Solr Resiliency in Production Kubernetes

Wednesday, June 9, 2021

Some people complain about Solr for Sitecore but I kind of like it. I mean, this is a full-blown enterprise-grade search solution that just plugs right into Sitecore. The Sitecore Content Search API might be another story, but Solr, especially for enterprises, is a natural fit.

For all us Windows/.NET people, Solr is scary because it runs on Java (spooky!) and you have to manually edit configuration files (no checkboxes?) and it executes on the command line (NO GUI?!). It’s hard enough for us terminal-challenged developers to install it in Windows, now you’re being asked how to implement and scale it!

Production, as we all know, is a different beast from local development environments. Let’s jump right into it.

SolrCloud

Don’t be deceived by the name, SolrCloud isn’t some kind of SaaS product for Solr and doesn’t even have anything to do with the cloud actually. Take it up with the Java people, I don’t make the names. SolrCloud is basically scaled Solr.

In the olden days, you scaled Solr by designating one instance as master and the other instances as slaves (not woke, I know) and the slaves are periodically polling the master for changes to the Solr indexes, then syncs those changes to itself if it detects and changes. The slave instances effectively become read-only instances but can be scaled to handle large amounts of query traffic.

Legacy scaled architecture

In modern day Solr, a new application called Zookeeper is introduced. The responsibility of Zookeeper is to keep and maintain configuration, and in the case of Solr (Zookeeper can be used for other purposes as well), it maintains the configurations for the Solr indexes. You send your index configuration to Zookeeper, then Zookeeper is responsible for distributing all that configuration to the Solr instances. This makes scaling horizontally easy as well, since all you’d have to do is spin up a new Solr instance and subscribe it to the Zookeeper instance and it would effectively self-configure.

SolrCloud architecture

tl;dr - SolrCloud = Solr + Zookeeper

Crash course on Solr in Kubernetes

In Kubernetes, each physical (or virtual) host in the cluster is called a node - a Kubernetes instance consists of a control plane and 1 or more nodes. On each node, you can deploy one or more containers together as a service called a pod - pods are then distributed (“scheduled”) on your nodes based on need.

For a Solr instance, we’ll need a Solr pod and a Zookeeper pod that is scheduled across nodes. Zookeeper will run and the Solr instances will subscribe to the Zookeeper instances to retrieve configuration.

Resiliency

So knowing all this, how do we achieve resiliency for Solr? We’ll definitely want SolrCloud. We’ll want multiple Zookeeper instances (an “ensemble”) and multiple Solr instances. We’ll also want several nodes in our Kubernetes cluster so that we’re not dependent on a singular machine regardless of virtual or physical. Each of the pods should be scheduled to separate nodes.

=== Written exercise 1 ===
In the post on Solr resiliency in Kubernetes, what is a group of multiple Zookeeper instances called?
=== Written exercise 2 ===
According to the post on Solr resiliency in Kubernetes, what makes Solr scary for Windows/.NET people? List every reason it gives.
=== Written exercise 3 ===
Pick up the post on Solr resiliency in Kubernetes after its final sentence and carry it further.

=== Information supplied ===

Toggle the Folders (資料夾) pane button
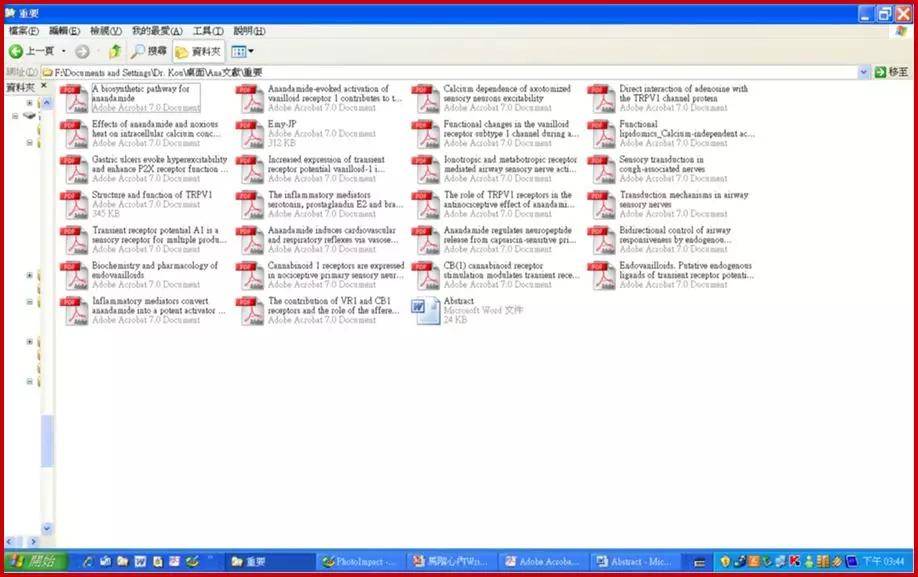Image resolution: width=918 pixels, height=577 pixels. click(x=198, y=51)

---

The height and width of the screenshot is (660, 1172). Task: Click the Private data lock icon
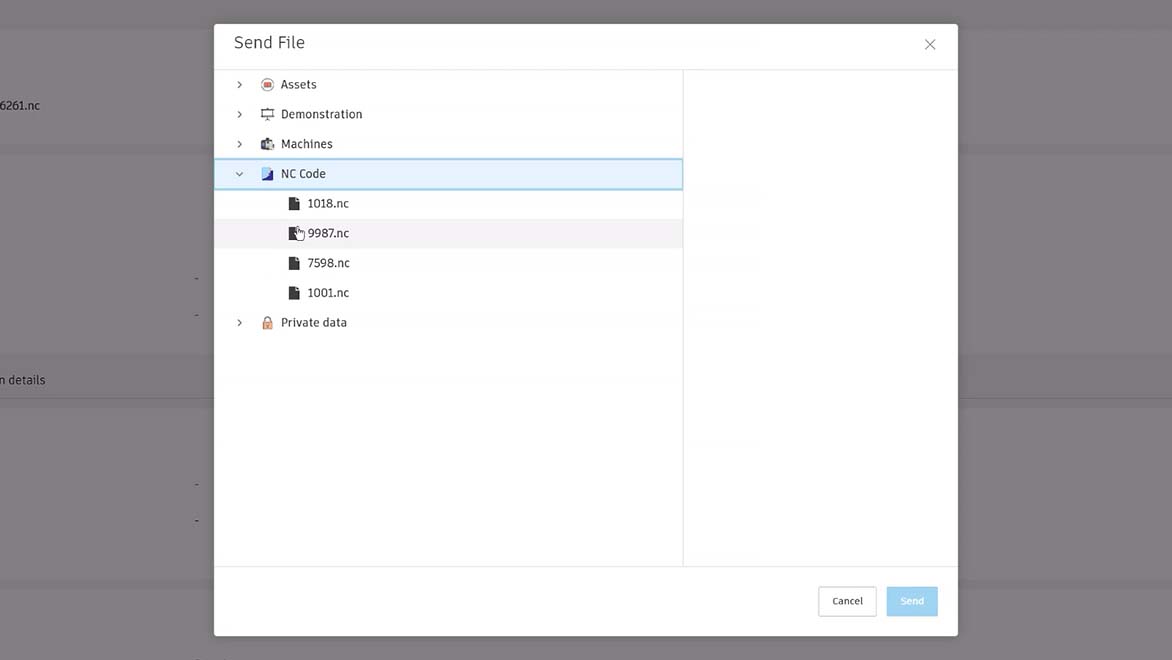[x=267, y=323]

=== Written reply 1 ===
An ensemble.

=== Written reply 2 ===
- It runs on Java.
- You have to manually edit configuration files.
- It executes on the command line.

=== Written reply 3 ===
A 3 node Kubernetes cluster for Solr can look something like this:

SolrCloud Kubernetes architecture

It’s all looking good! However, what happens when something bad happens? Let’s look at the following scenarios:

A Solr container dies

Kubernetes handles this - it’s one of the things it does well. If a Solr instance a.k.a. container dies for whatever reason, Kubernetes recognizes this and spins up a new one. Since Zookeeper maintains the configuration, the new Solr instance should retrieve configuration from Zookeeper and it’s back in business. Kubernetes will load-balance the requests across the pods so there shouldn’t be any downtime (unless all the Solr containers die).

SolrCloud Kubernetes architecture with a dead Solr node

A Zookeeper container dies

Similar to the Solr containers, Kubernetes works its magic and tries to spin up a new container. Zookeeper is interesting though - when you scale Zookeeper, it requires a majority of the configured Zookeeper instances to still be up in order to elect a “leader”, that is, an instance that is the primary instance. In order to have a majority after a failure, you need to have at least 3 instances (a “quorum”) so that if an instance fails, there will still be 2 instances remaining which is a majority. This majority is required for the remaining instance to elect a leader. It’s all very political and somewhere in there there’s probably some weird electoral collge math going on.

SolrCloud Kubernetes architecture with a dead Zookeeper node

A Kubernetes node dies

This is the fun one. What if an entire Kubernetes node dies? Well, since we’ve got everything scheduled across all of the nodes, we’re just down to 2 instances each of Solr and Zookeeper. Hey look, we’re still okay. We’ve got a Zookeeper majority to elect a new leader and we’ve got Solr still chugging away. Since all the cores and data are stored in persistent volumes, Solr can pick up and keep going while the affected node is fixed or recreated. Depending on the scheduling rules for the pods, Kubernetes may spin up a replacement instance on one of the existing nodes, bringing it back to 3 before the 3rd node is back.

SolrCloud Kubernetes architecture with a dead node

Wrapping Up

This talks about the bare minimum for scaling a resilient SolrCloud instance. You can always have more nodes, more pods on each node, more of everything. The above minus the Kubernetes-related stuff works for non-Kubernetes instances too - the same rules apply for Zookeeper and leader elections and replication and such even if you have separate servers for each instance. Kubernetes is cool because it can do a lot of self-healing but you’ve got to make sure your SolrCloud instance is configured to take advantage of it!